> [STATED TASK 1]:
List every sum of money stated on the Vaonis Vespera telescope page below, with its currency sign or unit.
> [STATED TASK 2]:
Carry on the Vaonis Vespera telescope page below from its final heading.

> [TEXT PASSAGE]:
——————————

Vaonis Vespera - Information (2" Refractor)

Introduction | About Vespera | First Thoughts (without Owning Vespera...) | Look | Visited Sky Objects | First Experiences | Photo Attempts | First Conclusions | Links || Appendix: Technical Data | Appendix: Comparison of the Vaonis Vespera, Vaonis Stellina, and the Unistellar eVscope

On this page, I provide some information about my (hopefully) forthcoming electronic 2" refractor telescope Vaonis Vespera 50 mm/200 mm (f/4). I supported it in a Kickstarter campaign starting on October 1, 2020 on the very first day. The campaign closed successfully at the end of October 2020. Vaonis promises the delivery for Christmas 2021, provided everything will go well.

Initially, this page will contain preliminary information and describe the course of the project. After having received the Vespera telescope, I will describe my own experiences here.




Vespera is the second telescope that the French company Vaonis develops. For this purpose, Vaonis started a Kickstarter campaign on October 1, 2020, which I backed very early to get an early-bird offer - and I succeeded. I learned about this campaign because Vaonis contacted me personally. The campaign ended successfully at October 31, 2020 (2,163 backers, 2,559,952 $, even a little more successfully then eVscope with 2,144 backers and 2,209,270 $). Since the funding goal was reached, the development of the telescope can go on (see the project schedule below), until finally the mass production begins. Delivery of the telescope is scheduled for Christmas 2021, but experience shows that Kickstarter projects rarely deliver "as promised."

Update: Since the end of January 2021, Vaonis offers Vespera on its Website for 1499 EUR (European price + 50 EUR shipping; delivery scheduled for spring to summer 2022).

Details on the telescope can be found further down!

Photo: The Vaonis Vespera telescope (from the Vaonis-Website (EN); permission for use granted)

Project Schedule (from Vaonis/Kickstarter)

Original Project Schedule

Updated Project Schedule (End of November 2020)



Here I will describe the "delivery history" including all the delays...


About Vespera

What is Vespera?

——————————

(Screen grounding examples)
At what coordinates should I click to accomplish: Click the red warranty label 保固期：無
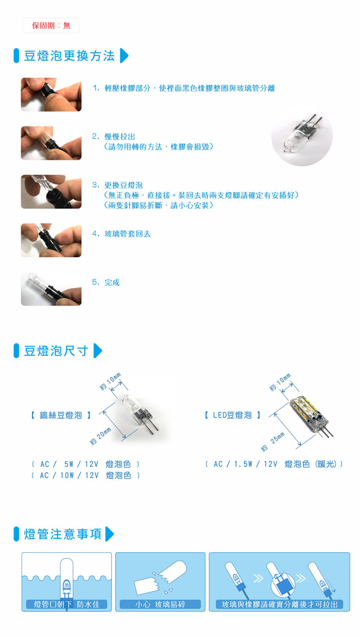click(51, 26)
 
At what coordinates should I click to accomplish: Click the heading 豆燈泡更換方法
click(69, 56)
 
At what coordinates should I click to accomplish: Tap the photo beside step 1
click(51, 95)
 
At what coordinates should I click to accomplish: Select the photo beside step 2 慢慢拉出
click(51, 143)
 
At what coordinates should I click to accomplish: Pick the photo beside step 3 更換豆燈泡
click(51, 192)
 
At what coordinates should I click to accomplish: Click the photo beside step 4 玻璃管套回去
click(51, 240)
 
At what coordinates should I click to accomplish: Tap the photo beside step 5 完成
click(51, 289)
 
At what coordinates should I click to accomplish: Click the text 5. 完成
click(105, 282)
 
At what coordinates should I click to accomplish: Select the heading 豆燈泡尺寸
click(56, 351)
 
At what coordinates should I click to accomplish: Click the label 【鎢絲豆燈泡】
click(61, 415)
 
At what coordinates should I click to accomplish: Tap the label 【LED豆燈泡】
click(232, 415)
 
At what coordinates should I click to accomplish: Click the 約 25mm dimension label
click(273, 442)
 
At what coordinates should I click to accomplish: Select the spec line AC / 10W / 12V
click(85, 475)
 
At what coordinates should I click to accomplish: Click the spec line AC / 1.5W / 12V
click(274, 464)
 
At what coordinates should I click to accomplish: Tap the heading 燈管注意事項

——————————

> [EXPECTED OUTPUT 1]:
2,559,952 $; 2,209,270 $; 1499 EUR; 50 EUR

> [EXPECTED OUTPUT 2]:
Vespera is meant to become a small and affordable version of Stellina. It is also a refractor, but a quadruplet with 50 mm aperture (like binoculars) and 200 mm focal length (aperture ratio f/4). It uses a Sony IMX462 Starvis sensor with HD resolution (1920 x 1080 pixels). This gives a field of view of 1.6° x 0.9°, which makes the Vespera a small rich field telescope. Its image scale of 2.99 is quite high and leads to undersampling, but according to, this is acceptable for rich field telescopes. With a weight of 5 kg and a height of 40 cm, the telescope is light and compact, making it an ideal travel telescope. The internal battery lasts for 4 hours, which is enough for me at least. I decided to go for the "Adventurer" package with a backpack, an additional battery, and an additional high tripod. In the shops, Vespera is supposed to cost $1500 ($1900 for the "Adventurer" package), but I am afraid that like the Stellina and eVscope the actual final prices will be higher.

Update: Since the end of January 2021, Vaonis offers Vespera on its Website for 1499 EUR (European price + 50 EUR shipping; delivery scheduled for spring to summer 2022).

Here are some technical data:






  • Weight: 5 kg
  • Size: 15 x 8 x 3.5 in (40 x 20 x 9 cm)
  • Power supply: AC power with USB power supply
  • Autonomy: ≈ 4 hours of use with internal battery
  • Image processing: Integrated and adapted to target
  • Alignement: Automated
  • Focusing: Automated
  • Water resistance: IP43
  • Accessories included: a custom designed tripod, an American or European type USB power adapter, a USB power cable
  • Control: Smartphone/Tablet
  • Objective: ED quadruplet refractor with Lanthanum glass (S-FPL52)
  • Aperture: 2 in (50 mm)
  • Focal length: 8 in (200 mm)
  • Focal ratio: F/4
  • Focus: Integrated autofocus
  • Field of view: 1.6° x 0.9°
  • Magnification: 33 x
  • File formats: JPEG, TIFF, FITS (16-bit RAW)


  • Sensor: Sony 1/2.8" CMOS IMX462 - 2.1 M
  • Pixel Resolution: 1920 x 1080
  • Pixel Size: 2.9µm x 2.9µm
  • Type: Alt-azimuth
  • Pointing: Automated with star aiming technology
  • Guiding: Autonomous autoguiding included
  • Field derotator: Not included


  • Filter: Light pollution filter optional
  • Dew control: Heater optional

More about this telescope on page Vaonis Vespera: The new way to observe the universe (Kickstarter). Vaonis also already compiled an FAQ for this telescope:

Why Did I Opt for the Vaonis Vespera?

As the saying goes: Half she pulled him, half he fell down. In the end, it was a mixture of curiosity and "supposed need." I was already flirting a little bit with the Stellina, but then I had already decided on the eVscope and backed it in a Kickstarter campaign. And the Stellina became more and more expensive. Later, I learned from tests that the Stellina exposes much longer than the eVscope, where often a few minutes are enough for a proper photo. I can therefore observe many more objects with the eVscpe in one evening than with the Stellina. I was actually quite happy that I had decided for the eVscope, even though the Stellina is clearly ahead in terms of image quality.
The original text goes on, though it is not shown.